Data records
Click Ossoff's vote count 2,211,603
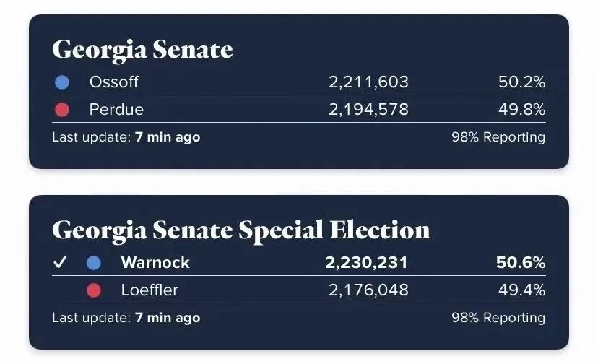This screenshot has height=364, width=598. [x=368, y=82]
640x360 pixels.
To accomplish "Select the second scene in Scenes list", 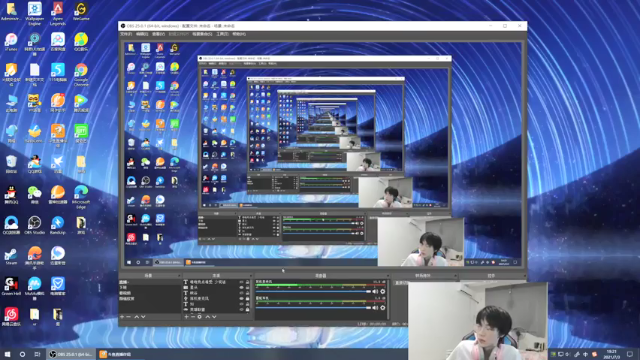I will [x=123, y=287].
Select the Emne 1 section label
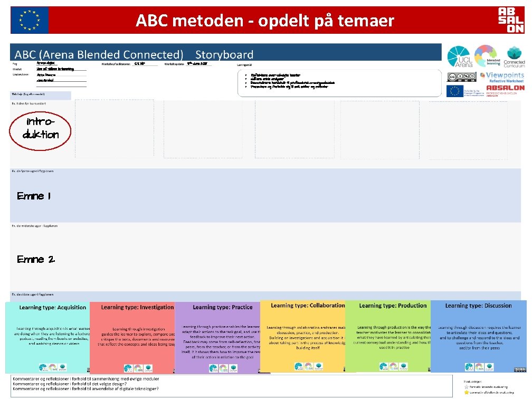 (x=33, y=196)
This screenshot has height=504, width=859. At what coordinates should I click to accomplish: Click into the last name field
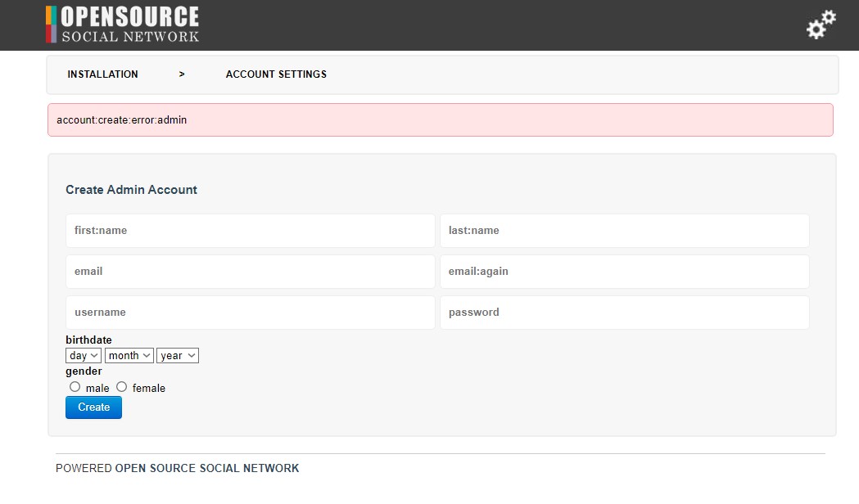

*WHAT IS REQUIRED:*
From the line that includes "Select the Emne 1 section label" on down to the last line of the entries above, set down each line exactly, leaving out the pictures.

*ANSWER FOR THE TASK:*
Select the Emne 1 section label
 (x=33, y=196)
This screenshot has height=504, width=859. At what coordinates should I click to accomplish: Click into the last name field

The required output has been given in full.